Locate every line in the records below that contains the string "screenshot", and copy each of those lines in full.
◆ ◆ ◆ ◆
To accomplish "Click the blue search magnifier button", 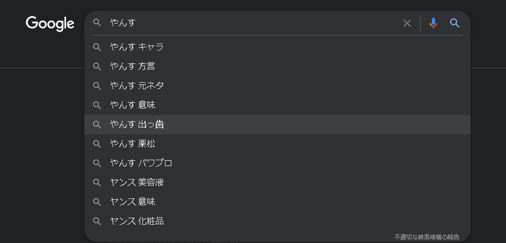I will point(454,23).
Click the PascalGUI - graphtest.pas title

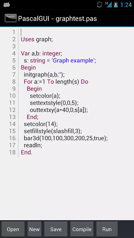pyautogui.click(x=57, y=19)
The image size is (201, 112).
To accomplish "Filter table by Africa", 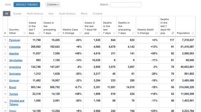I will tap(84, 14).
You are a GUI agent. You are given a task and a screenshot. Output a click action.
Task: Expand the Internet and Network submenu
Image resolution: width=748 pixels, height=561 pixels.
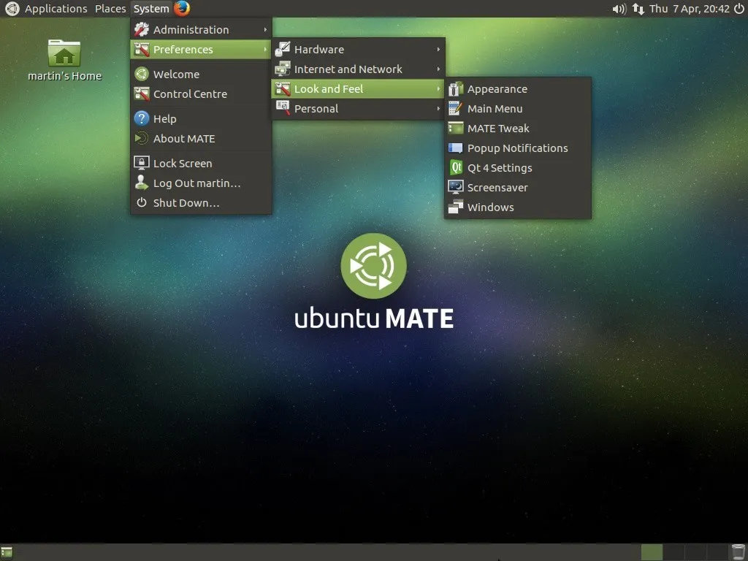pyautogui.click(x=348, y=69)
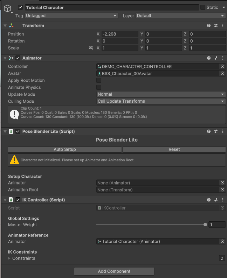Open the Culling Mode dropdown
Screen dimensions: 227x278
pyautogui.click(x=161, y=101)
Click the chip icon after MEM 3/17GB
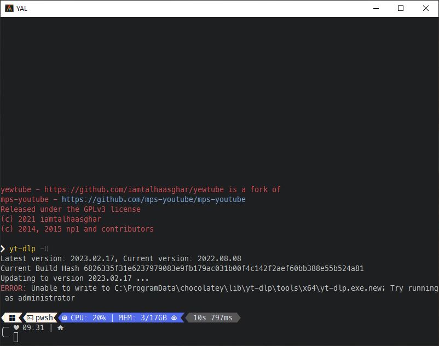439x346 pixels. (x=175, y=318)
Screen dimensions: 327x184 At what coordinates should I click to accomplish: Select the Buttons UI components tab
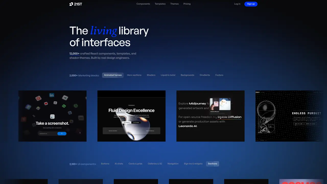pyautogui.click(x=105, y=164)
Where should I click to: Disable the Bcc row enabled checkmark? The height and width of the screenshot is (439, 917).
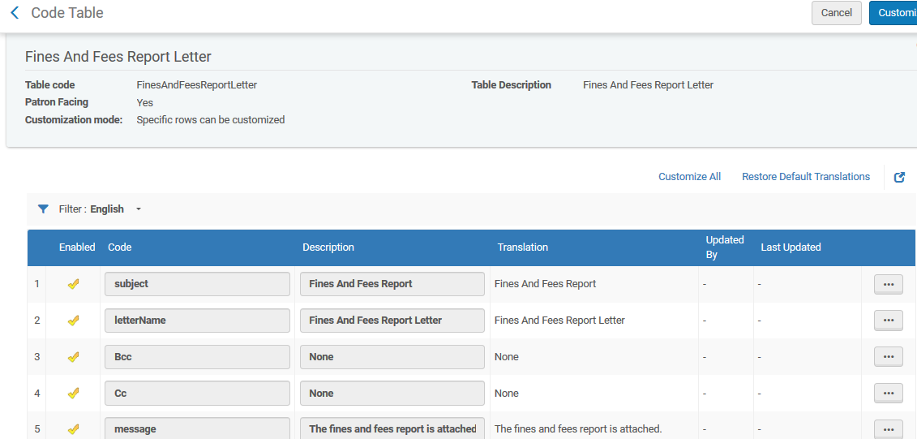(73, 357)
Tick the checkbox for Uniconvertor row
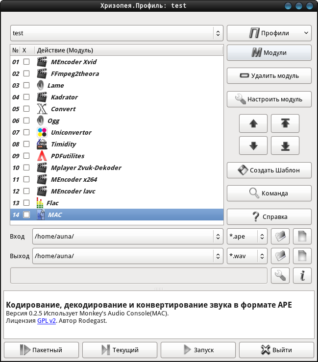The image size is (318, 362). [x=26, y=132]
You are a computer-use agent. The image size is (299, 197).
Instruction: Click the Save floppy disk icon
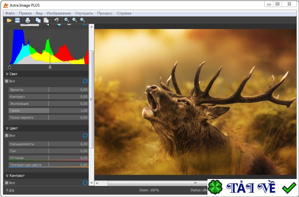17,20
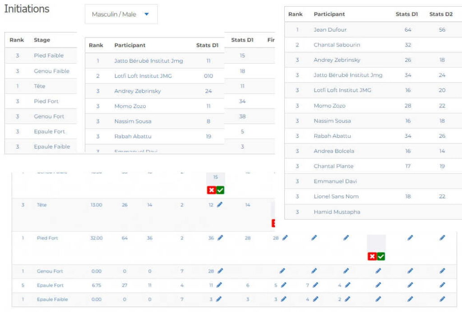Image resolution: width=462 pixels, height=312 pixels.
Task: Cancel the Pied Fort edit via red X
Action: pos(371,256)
◆ ◆ ◆ ◆
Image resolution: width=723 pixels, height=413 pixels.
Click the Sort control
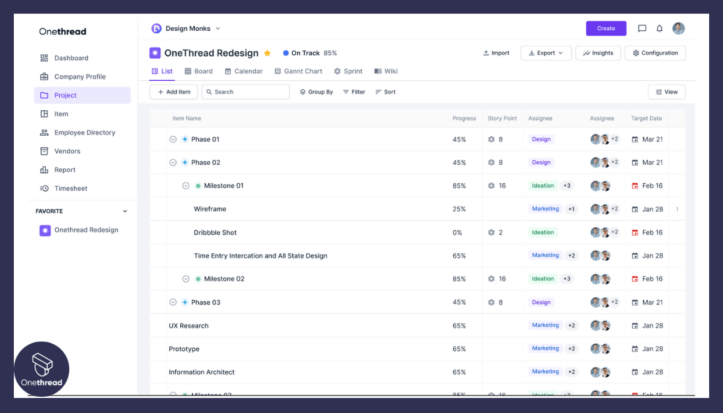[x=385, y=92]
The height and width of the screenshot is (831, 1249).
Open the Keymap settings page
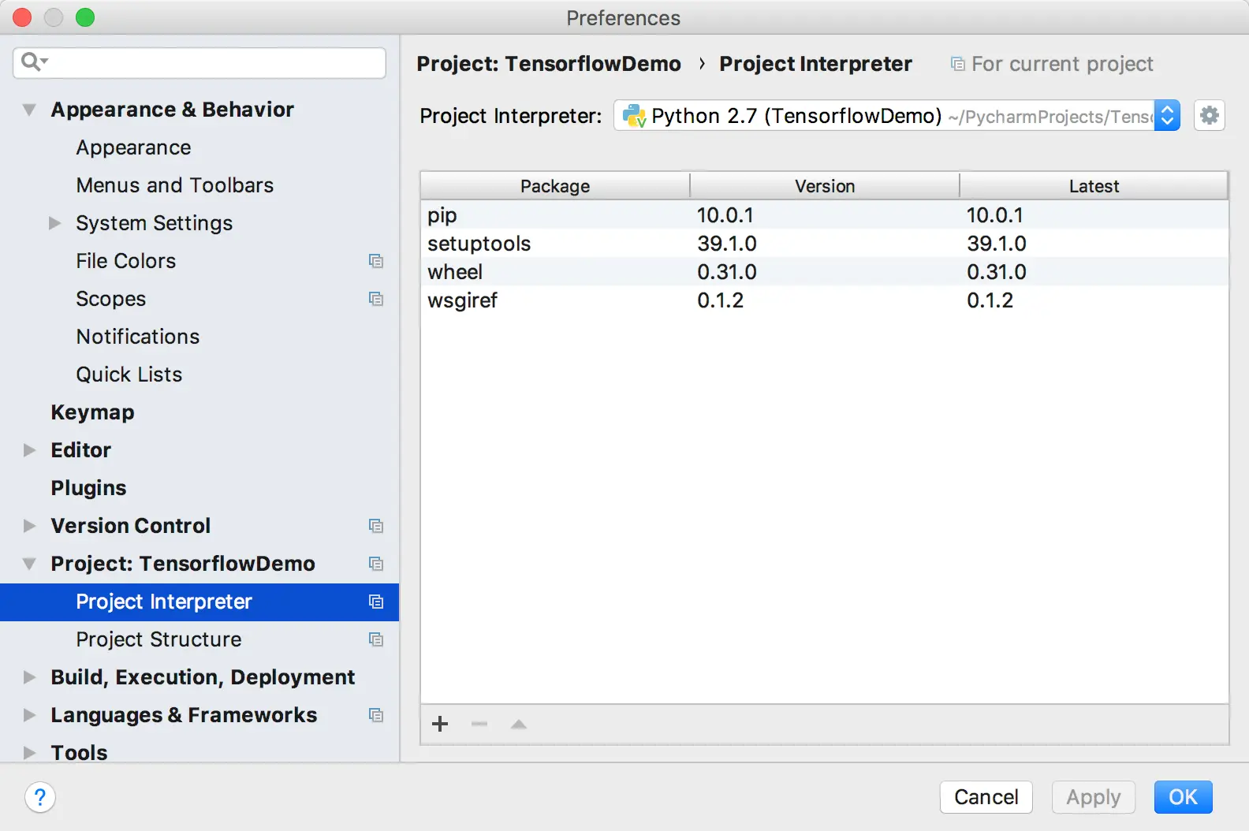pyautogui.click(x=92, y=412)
◆ ◆ ◆ ◆
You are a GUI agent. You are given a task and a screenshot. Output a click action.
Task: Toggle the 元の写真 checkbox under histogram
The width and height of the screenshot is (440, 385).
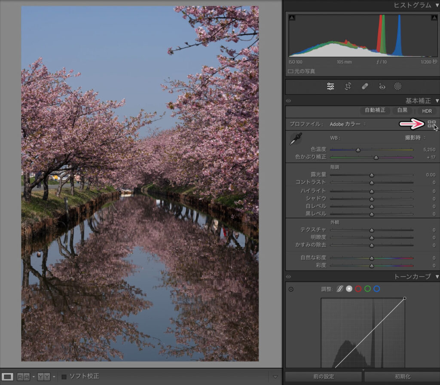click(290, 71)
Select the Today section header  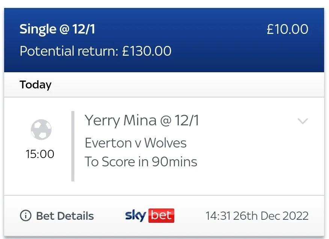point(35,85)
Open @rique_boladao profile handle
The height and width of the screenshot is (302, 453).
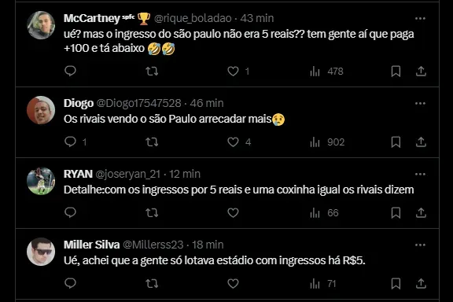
◆ ◆ ◆ ◆
# THE REPLY
You are a GUI agent. You are given a task and a screenshot. Output a click action.
Where should I click to: Disable the Bcc row enabled checkmark? The height and width of the screenshot is (439, 917).
The height and width of the screenshot is (831, 1249).
You are a GUI agent. You are given a task and a screenshot. Output a click action.
The width and height of the screenshot is (440, 385).
The height and width of the screenshot is (302, 453).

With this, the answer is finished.